_STORED DATA_:

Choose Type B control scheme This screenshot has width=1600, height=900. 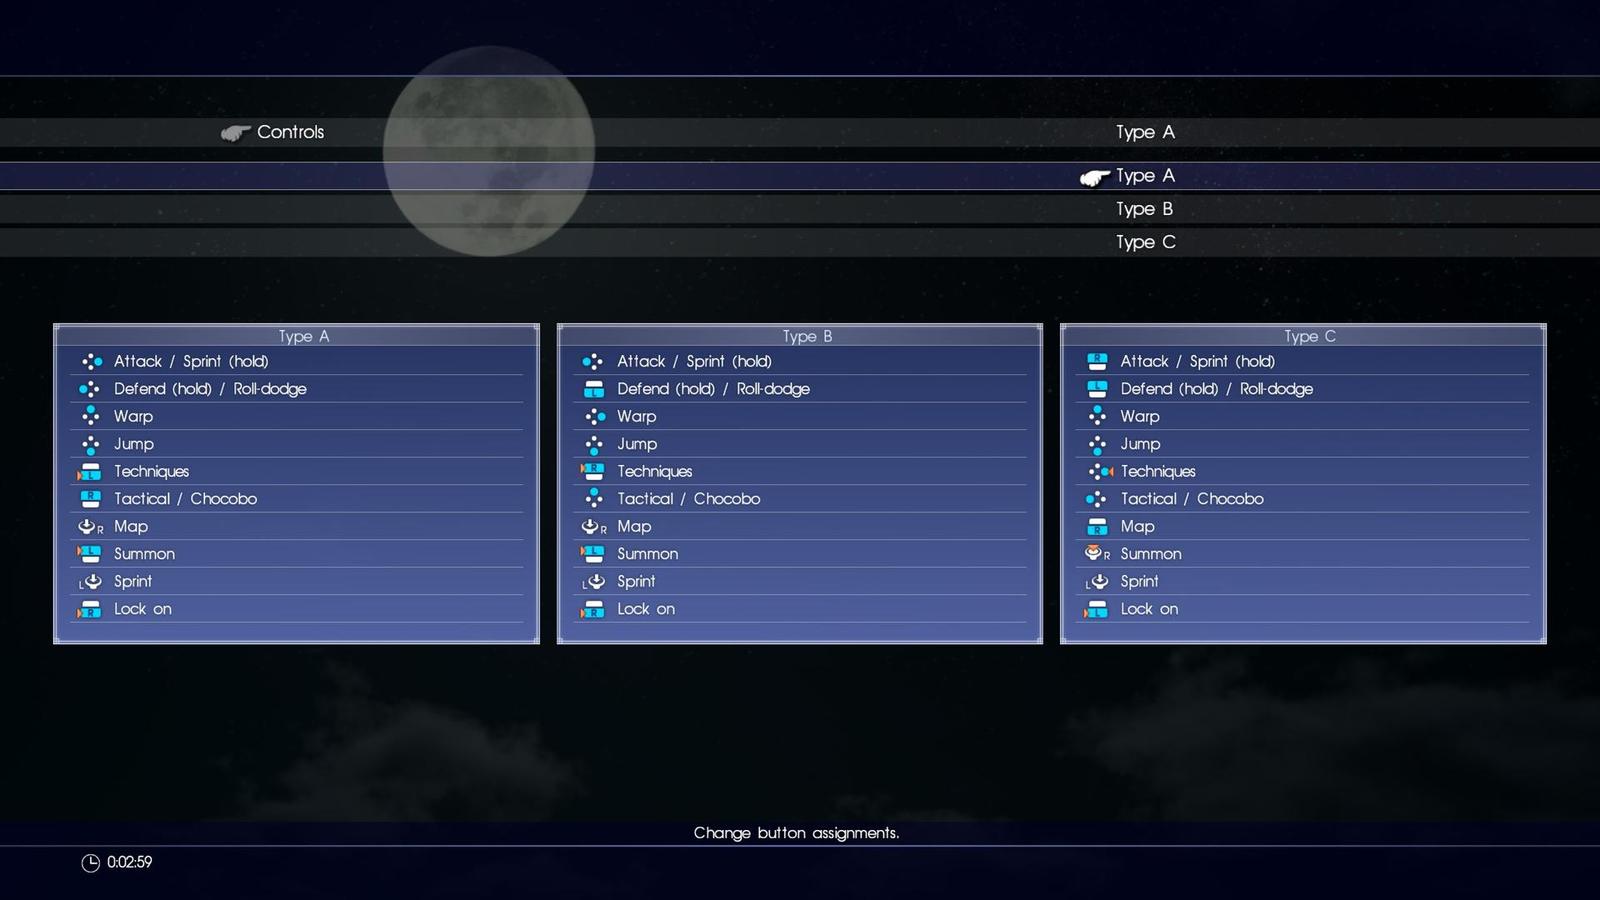point(1144,209)
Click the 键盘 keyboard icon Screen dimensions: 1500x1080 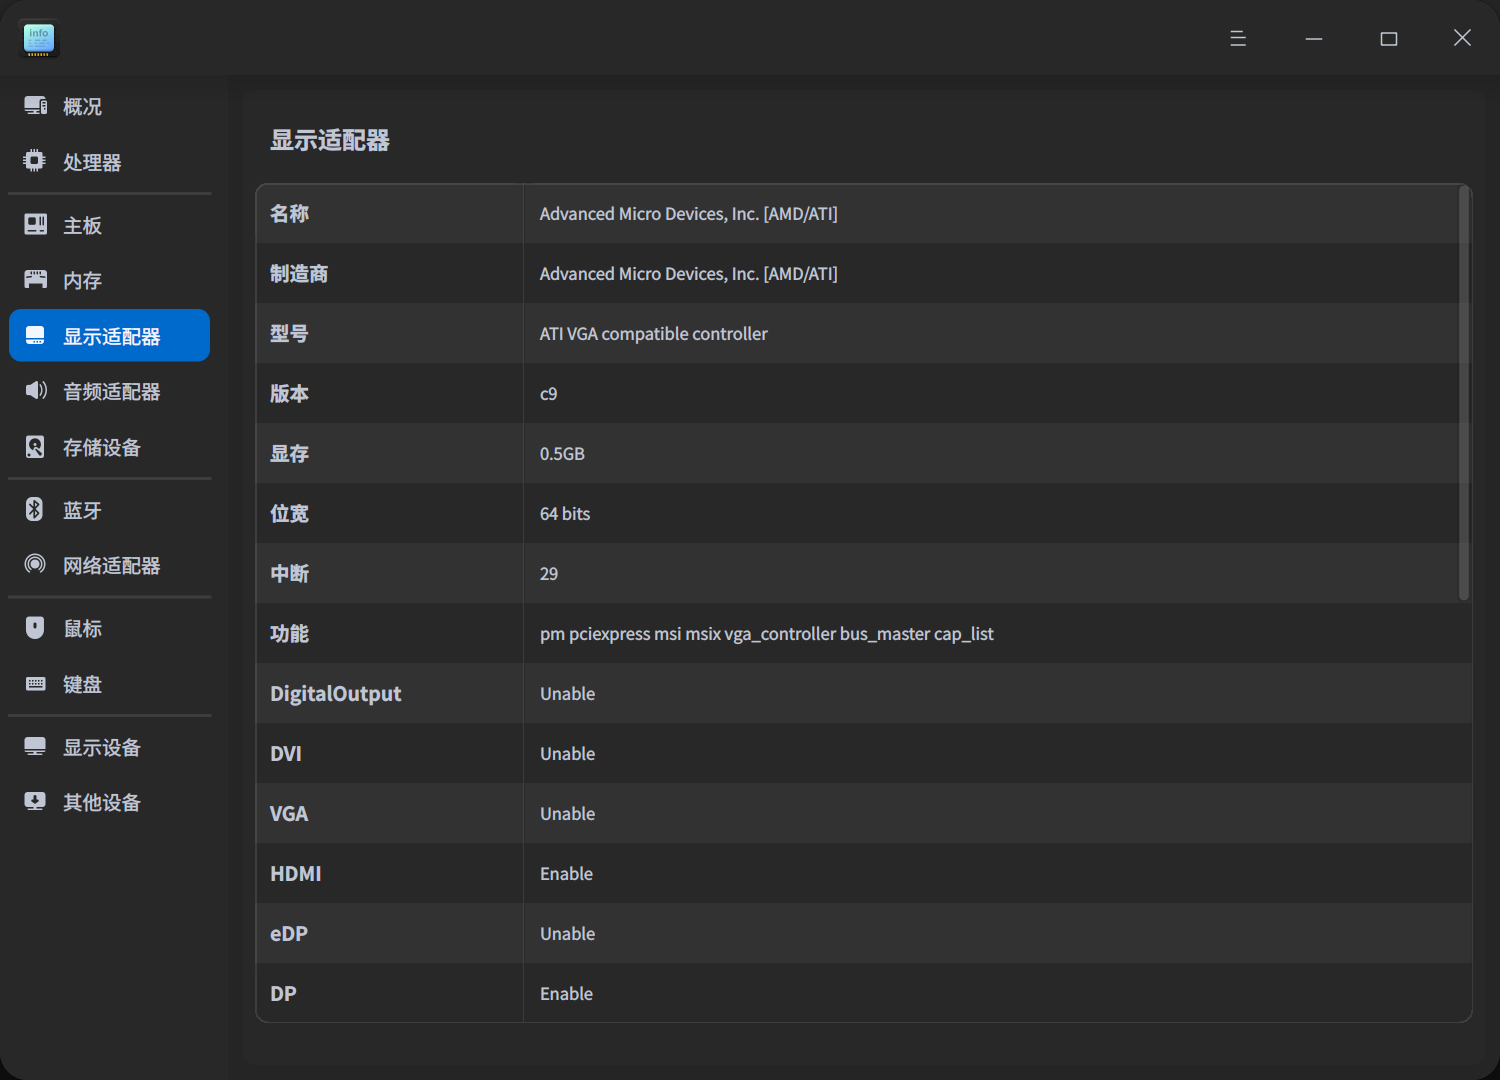[x=36, y=684]
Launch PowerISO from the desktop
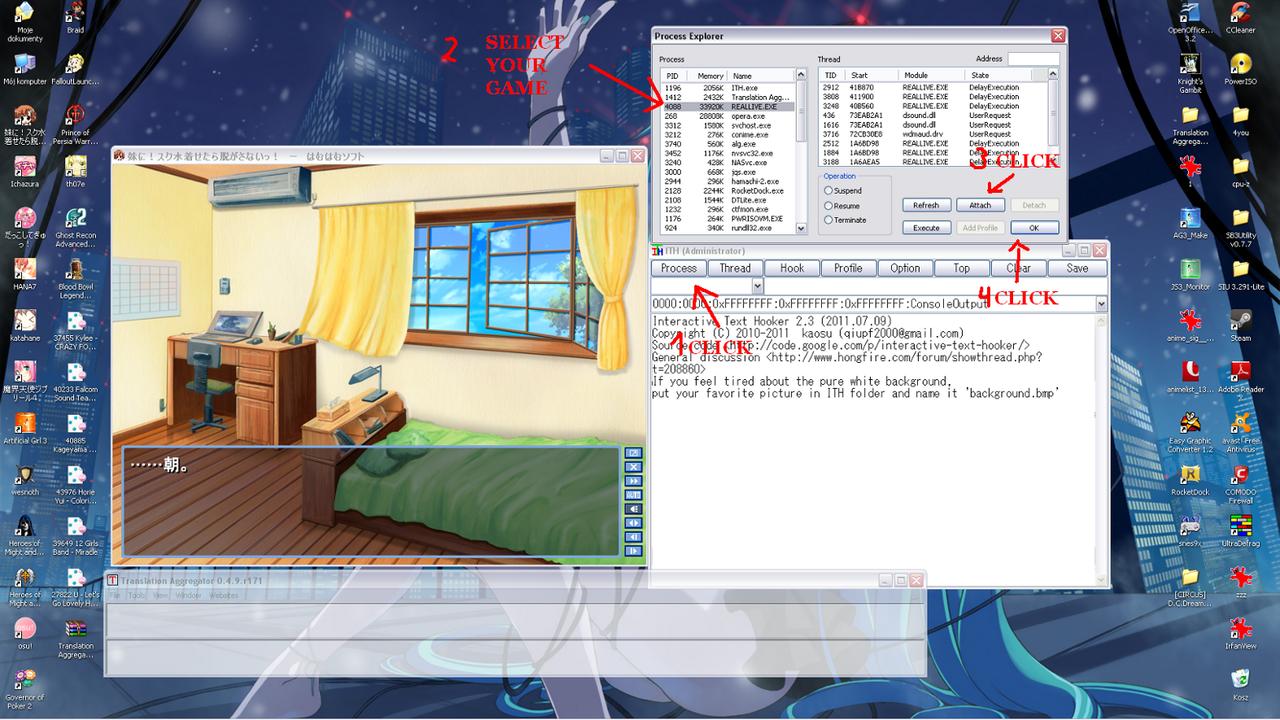This screenshot has width=1280, height=720. [1240, 66]
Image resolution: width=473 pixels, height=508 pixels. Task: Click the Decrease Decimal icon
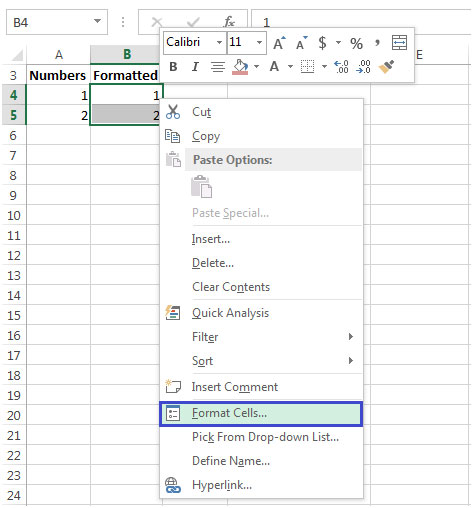tap(363, 67)
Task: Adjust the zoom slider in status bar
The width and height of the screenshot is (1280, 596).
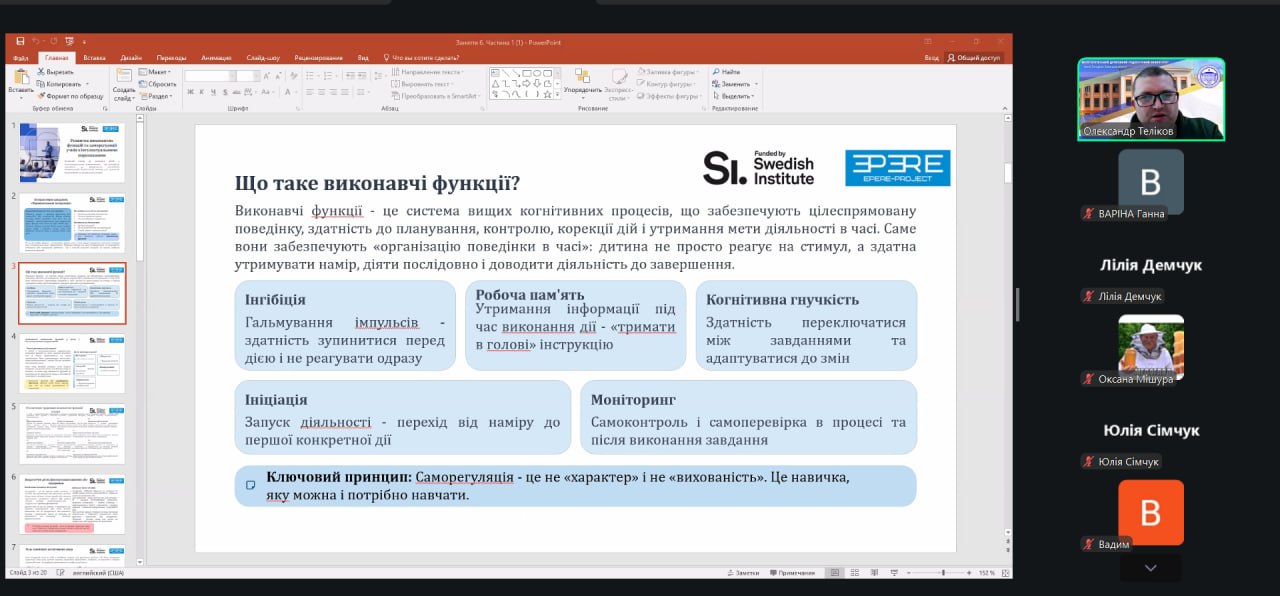Action: [x=943, y=573]
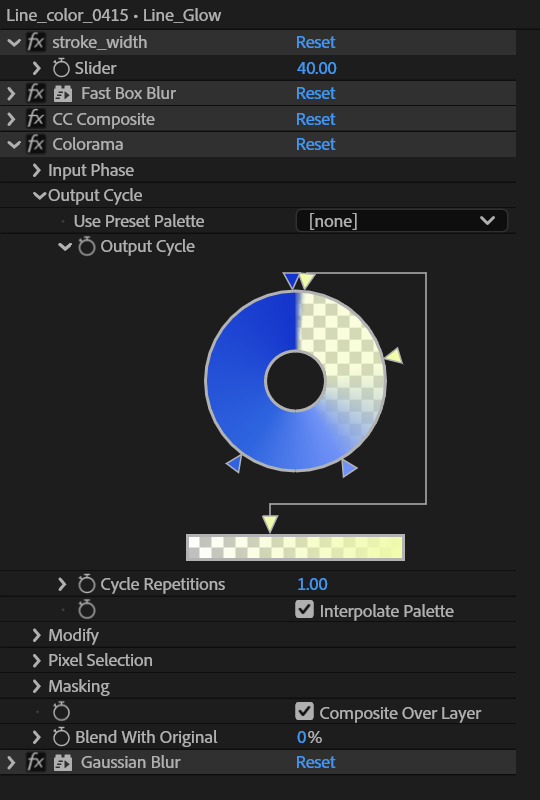Click the Blend With Original stopwatch
This screenshot has height=800, width=540.
click(x=61, y=737)

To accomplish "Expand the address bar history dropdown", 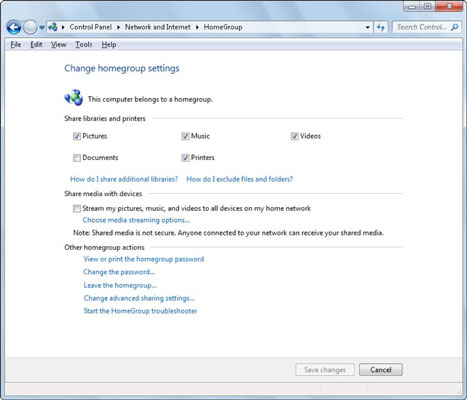I will (x=367, y=27).
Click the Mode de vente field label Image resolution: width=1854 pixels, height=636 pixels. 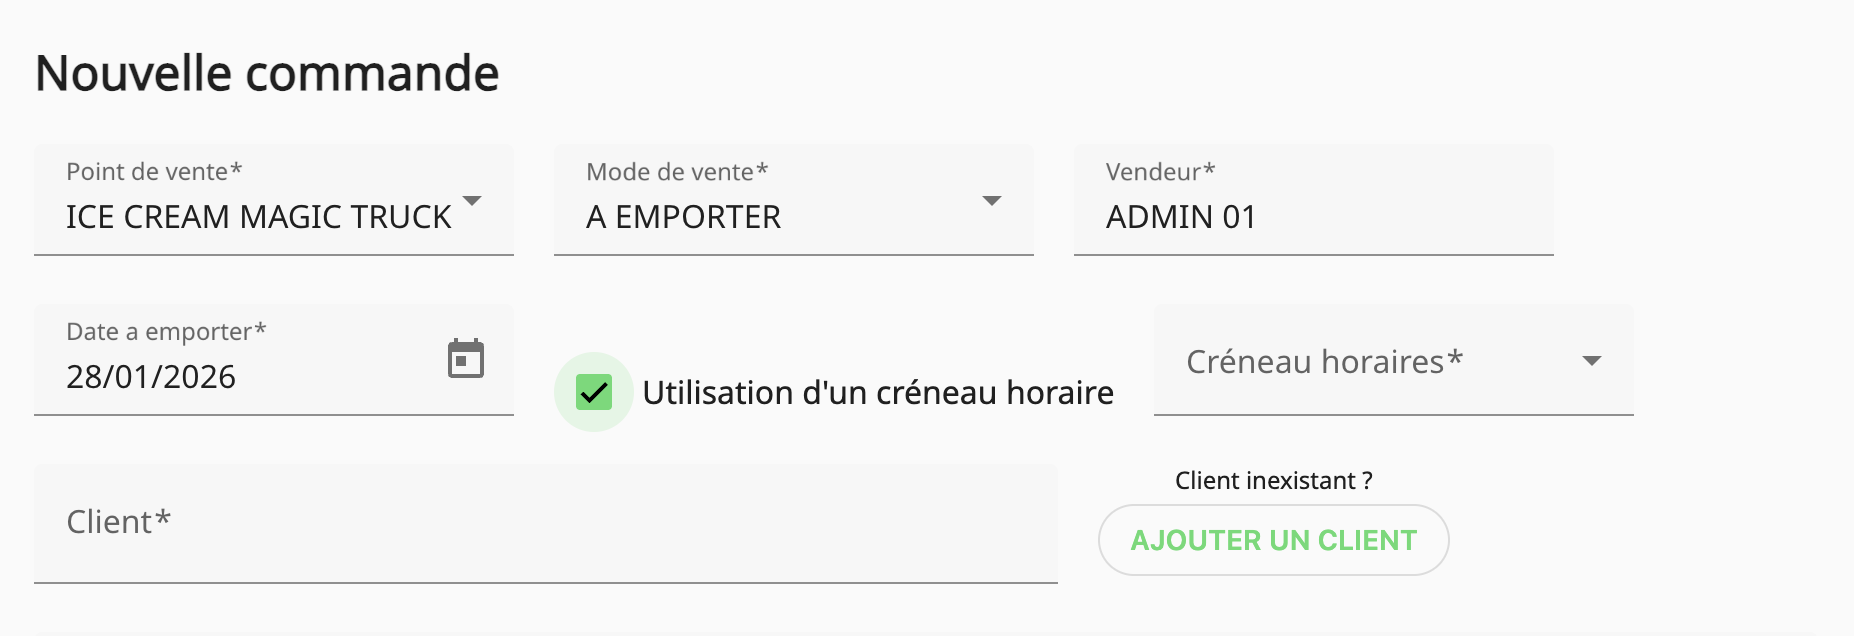pos(677,172)
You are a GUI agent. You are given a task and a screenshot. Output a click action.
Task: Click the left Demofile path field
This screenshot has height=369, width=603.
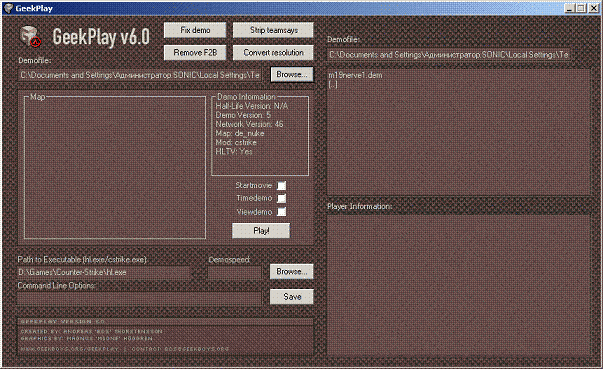click(x=140, y=75)
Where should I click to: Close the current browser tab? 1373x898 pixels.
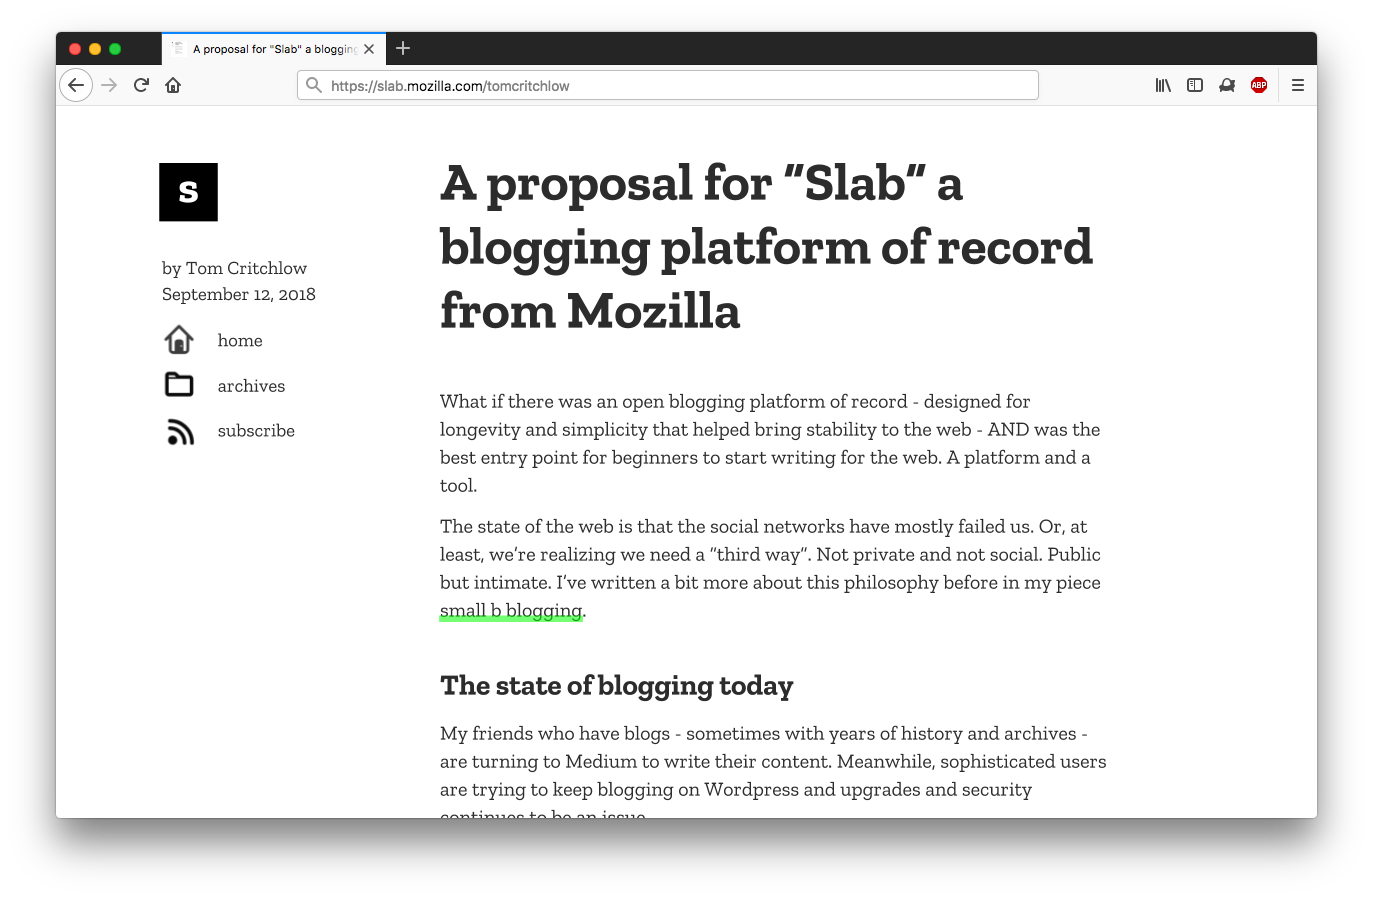coord(369,49)
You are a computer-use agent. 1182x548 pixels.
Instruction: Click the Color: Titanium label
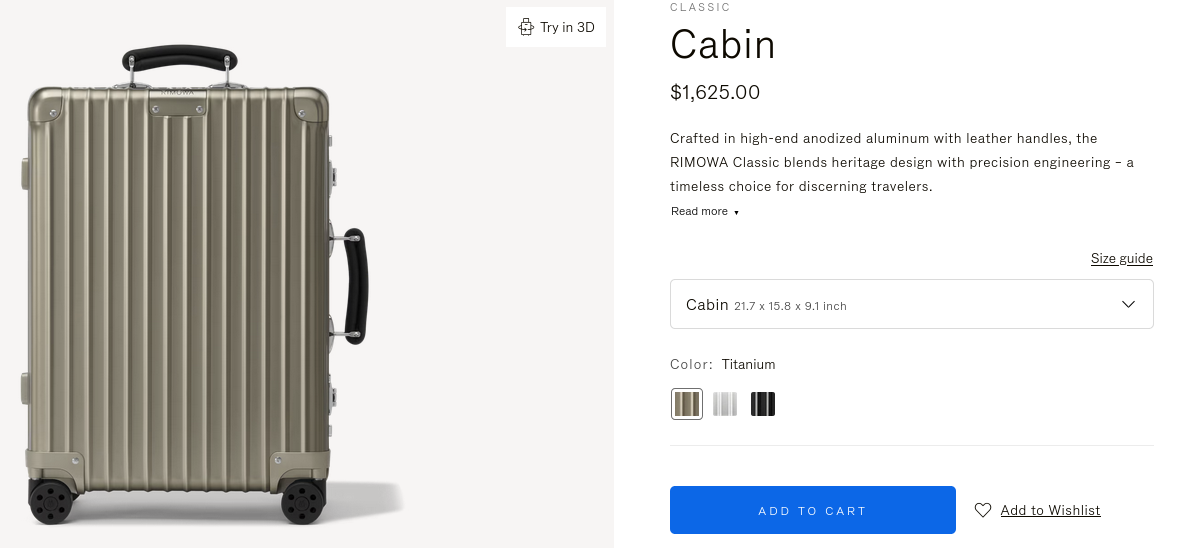click(722, 364)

_THE TASK_: Go through the material above and report each line containing "agent".

_TASK RESPONSE_:
You are a GUI agent. You are given a task and a screenshot. Output a click action.
You are a computer-use agent. 1182x548 pixels.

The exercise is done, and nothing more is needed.